● Excerpt from a dataset:
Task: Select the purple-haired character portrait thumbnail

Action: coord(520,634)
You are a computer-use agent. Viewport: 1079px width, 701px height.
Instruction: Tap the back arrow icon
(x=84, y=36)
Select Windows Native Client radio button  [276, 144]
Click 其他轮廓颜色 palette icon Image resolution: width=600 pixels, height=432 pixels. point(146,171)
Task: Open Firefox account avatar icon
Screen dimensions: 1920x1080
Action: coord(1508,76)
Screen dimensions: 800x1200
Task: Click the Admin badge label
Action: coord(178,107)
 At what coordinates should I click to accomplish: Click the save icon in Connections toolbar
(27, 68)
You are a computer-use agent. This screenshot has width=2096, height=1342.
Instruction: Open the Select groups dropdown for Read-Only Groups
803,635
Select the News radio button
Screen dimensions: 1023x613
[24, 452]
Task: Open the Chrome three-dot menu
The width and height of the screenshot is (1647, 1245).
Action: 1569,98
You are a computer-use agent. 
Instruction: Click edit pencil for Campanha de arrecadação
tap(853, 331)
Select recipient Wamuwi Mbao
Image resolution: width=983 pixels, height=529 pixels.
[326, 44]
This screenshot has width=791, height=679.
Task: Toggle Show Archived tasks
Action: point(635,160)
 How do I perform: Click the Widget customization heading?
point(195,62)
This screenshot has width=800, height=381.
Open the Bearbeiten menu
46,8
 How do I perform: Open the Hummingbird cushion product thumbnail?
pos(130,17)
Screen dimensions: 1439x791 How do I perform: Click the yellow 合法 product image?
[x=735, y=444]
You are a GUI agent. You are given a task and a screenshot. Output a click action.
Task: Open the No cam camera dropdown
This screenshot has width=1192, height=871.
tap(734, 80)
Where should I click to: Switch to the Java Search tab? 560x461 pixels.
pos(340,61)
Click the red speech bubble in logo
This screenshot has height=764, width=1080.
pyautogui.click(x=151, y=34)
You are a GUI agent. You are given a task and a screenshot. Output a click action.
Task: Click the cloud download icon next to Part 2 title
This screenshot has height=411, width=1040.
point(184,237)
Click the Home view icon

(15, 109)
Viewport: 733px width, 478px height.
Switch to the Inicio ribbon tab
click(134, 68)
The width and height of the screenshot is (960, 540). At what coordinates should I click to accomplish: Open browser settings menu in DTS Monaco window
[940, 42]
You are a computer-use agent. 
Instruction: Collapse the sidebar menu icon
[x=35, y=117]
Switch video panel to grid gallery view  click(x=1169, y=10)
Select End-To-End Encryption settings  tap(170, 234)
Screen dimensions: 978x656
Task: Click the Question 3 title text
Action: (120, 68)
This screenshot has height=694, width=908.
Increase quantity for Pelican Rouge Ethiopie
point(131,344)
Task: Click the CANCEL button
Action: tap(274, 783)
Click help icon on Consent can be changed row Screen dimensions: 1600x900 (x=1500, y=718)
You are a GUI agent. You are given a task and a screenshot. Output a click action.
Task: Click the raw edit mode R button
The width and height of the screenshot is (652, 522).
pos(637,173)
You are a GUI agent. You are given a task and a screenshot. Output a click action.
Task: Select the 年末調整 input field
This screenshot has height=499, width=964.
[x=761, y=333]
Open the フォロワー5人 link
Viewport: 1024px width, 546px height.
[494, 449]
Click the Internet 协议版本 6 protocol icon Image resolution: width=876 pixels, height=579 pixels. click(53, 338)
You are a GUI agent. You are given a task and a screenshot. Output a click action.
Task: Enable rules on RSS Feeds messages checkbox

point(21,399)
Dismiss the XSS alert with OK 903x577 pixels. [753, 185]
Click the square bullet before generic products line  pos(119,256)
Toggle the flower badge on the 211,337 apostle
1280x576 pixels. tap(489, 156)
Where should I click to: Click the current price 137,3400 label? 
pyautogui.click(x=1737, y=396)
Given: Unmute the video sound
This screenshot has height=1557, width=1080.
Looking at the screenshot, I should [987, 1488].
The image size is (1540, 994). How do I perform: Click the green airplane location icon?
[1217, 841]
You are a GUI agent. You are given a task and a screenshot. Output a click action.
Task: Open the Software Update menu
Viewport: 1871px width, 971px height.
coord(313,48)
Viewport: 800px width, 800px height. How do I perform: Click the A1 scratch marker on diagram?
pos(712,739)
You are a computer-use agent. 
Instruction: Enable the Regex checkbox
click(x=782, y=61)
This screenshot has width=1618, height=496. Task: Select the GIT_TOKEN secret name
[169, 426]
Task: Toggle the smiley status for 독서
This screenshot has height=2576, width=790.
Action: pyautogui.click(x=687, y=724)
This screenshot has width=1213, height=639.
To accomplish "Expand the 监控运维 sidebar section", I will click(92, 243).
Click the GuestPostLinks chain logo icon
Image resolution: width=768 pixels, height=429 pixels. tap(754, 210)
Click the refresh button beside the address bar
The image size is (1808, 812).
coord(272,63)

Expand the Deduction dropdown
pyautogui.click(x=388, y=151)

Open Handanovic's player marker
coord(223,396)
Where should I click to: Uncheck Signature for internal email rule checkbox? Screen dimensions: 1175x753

● Stated goal:
Recast the lines of the records above as a JSON list of strings, one string per line, omitting blank lines and covering all of the records.

● Solution for this task:
[
  "Task: Select the purple-haired character portrait thumbnail",
  "Action: coord(520,634)",
  "You are a computer-use agent. Viewport: 1079px width, 701px height.",
  "Instruction: Tap the back arrow icon",
  "(x=84, y=36)",
  "Select Windows Native Client radio button  [276, 144]",
  "Click 其他轮廓颜色 palette icon Image resolution: width=600 pixels, height=432 pixels. point(146,171)",
  "Task: Open Firefox account avatar icon",
  "Screen dimensions: 1920x1080",
  "Action: coord(1508,76)",
  "Screen dimensions: 800x1200",
  "Task: Click the Admin badge label",
  "Action: coord(178,107)",
  " At what coordinates should I click to accomplish: Click the save icon in Connections toolbar",
  "(27, 68)",
  "You are a computer-use agent. This screenshot has width=2096, height=1342.",
  "Instruction: Open the Select groups dropdown for Read-Only Groups",
  "803,635",
  "Select the News radio button",
  "Screen dimensions: 1023x613",
  "[24, 452]",
  "Task: Open the Chrome three-dot menu",
  "The width and height of the screenshot is (1647, 1245).",
  "Action: 1569,98",
  "You are a computer-use agent. ",
  "Instruction: Click edit pencil for Campanha de arrecadação",
  "tap(853, 331)",
  "Select recipient Wamuwi Mbao",
  "Image resolution: width=983 pixels, height=529 pixels.",
  "[326, 44]",
  "This screenshot has width=791, height=679.",
  "Task: Toggle Show Archived tasks",
  "Action: point(635,160)",
  " How do I perform: Click the Widget customization heading?",
  "point(195,62)",
  "This screenshot has width=800, height=381.",
  "Open the Bearbeiten menu",
  "46,8",
  " How do I perform: Open the Hummingbird cushion product thumbnail?",
  "pos(130,17)",
  "Screen dimensions: 1439x791 How do I perform: Click the yellow 合法 product image?",
  "[x=735, y=444]",
  "You are a GUI agent. You are given a task and a screenshot. Output a click action.",
  "Task: Open the No cam camera dropdown",
  "This screenshot has width=1192, height=871.",
  "tap(734, 80)",
  "Where should I click to: Switch to the Java Search tab? 560x461 pixels.",
  "pos(340,61)",
  "Click the red speech bubble in logo",
  "This screenshot has height=764, width=1080.",
  "pyautogui.click(x=151, y=34)",
  "You are a GUI agent. You are given a task and a screenshot. Output a click action.",
  "Task: Click the cloud download icon next to Part 2 title",
  "This screenshot has height=411, width=1040.",
  "point(184,237)",
  "Click the Home view icon",
  "(15, 109)",
  "Viewport: 733px width, 478px height.",
  "Switch to the Inicio ribbon tab",
  "click(134, 68)",
  "The width and height of the screenshot is (960, 540). At what coordinates should I click to accomplish: Open browser settings menu in DTS Monaco window",
  "[940, 42]",
  "You are a computer-use agent. ",
  "Instruction: Collapse the sidebar menu icon",
  "[x=35, y=117]",
  "Switch video panel to grid gallery view  click(x=1169, y=10)",
  "Select End-To-End Encryption settings  tap(170, 234)",
  "Screen dimensions: 978x656",
  "Task: Click the Question 3 title text",
  "Action: (120, 68)",
  "This screenshot has height=694, width=908.",
  "Increase quantity for Pelican Rouge Ethiopie",
  "point(131,344)",
  "Task: Click the CANCEL button",
  "Action: tap(274, 783)",
  "Click help icon on Consent can be changed row Screen dimensions: 1600x900 (x=1500, y=718)",
  "You are a GUI agent. You are given a task and a screenshot. Output a click action.",
  "Task: Click the raw edit mode R button",
  "The width and height of the screenshot is (652, 522).",
  "pos(637,173)",
  "You are a GUI agent. You are given a task and a screenshot. Output a click action.",
  "Task: Select the 年末調整 input field",
  "This screenshot has height=499, width=964.",
  "[x=761, y=333]",
  "Open the フォロワー5人 link",
  "Viewport: 1024px width, 546px height.",
  "[494, 449]",
  "Click the Internet 协议版本 6 protocol icon Image resolution: width=876 pixels, height=579 pixels. click(53, 338)",
  "You are a GUI agent. You are given a task and a screenshot. Output a click action.",
  "Task: Enable rules on RSS Feeds messages checkbox",
  "point(21,399)",
  "Dismiss the XSS alert with OK 903x577 pixels. [753, 185]",
  "Click the square bullet before generic products line  pos(119,256)",
  "Toggle the flower badge on the 211,337 apostle",
  "1280x576 pixels. tap(489, 156)",
  "Where should I click to: Click the current price 137,3400 label? ",
  "pyautogui.click(x=1737, y=396)",
  "Given: Unmute the video sound",
  "This screenshot has height=1557, width=1080.",
  "Looking at the screenshot, I should [987, 1488].",
  "The image size is (1540, 994). How do I perform: Click the green airplane location icon?",
  "[1217, 841]",
  "You are a GUI agent. You are given a task and a screenshot. Output a click action.",
  "Task: Open the Software Update menu",
  "Viewport: 1871px width, 971px height.",
  "coord(313,48)",
  "Viewport: 800px width, 800px height. How do I perform: Click the A1 scratch marker on diagram?",
  "pos(712,739)",
  "You are a computer-use agent. ",
  "Instruction: Enable the Regex checkbox",
  "click(x=782, y=61)",
  "This screenshot has width=1618, height=496. Task: Select the GIT_TOKEN secret name",
  "[169, 426]",
  "Task: Toggle the smiley status for 독서",
  "This screenshot has height=2576, width=790.",
  "Action: pyautogui.click(x=687, y=724)",
  "This screenshot has width=1213, height=639.",
  "To accomplish \"Expand the 监控运维 sidebar section\", I will click(92, 243).",
  "Click the GuestPostLinks chain logo icon",
  "Image resolution: width=768 pixels, height=429 pixels. tap(754, 210)",
  "Click the refresh button beside the address bar",
  "The image size is (1808, 812).",
  "coord(272,63)",
  "Expand the Deduction dropdown",
  "pyautogui.click(x=388, y=151)",
  "Open Handanovic's player marker",
  "coord(223,396)",
  "Where should I click to: Uncheck Signature for internal email rule checkbox? Screen dimensions: 1175x753"
]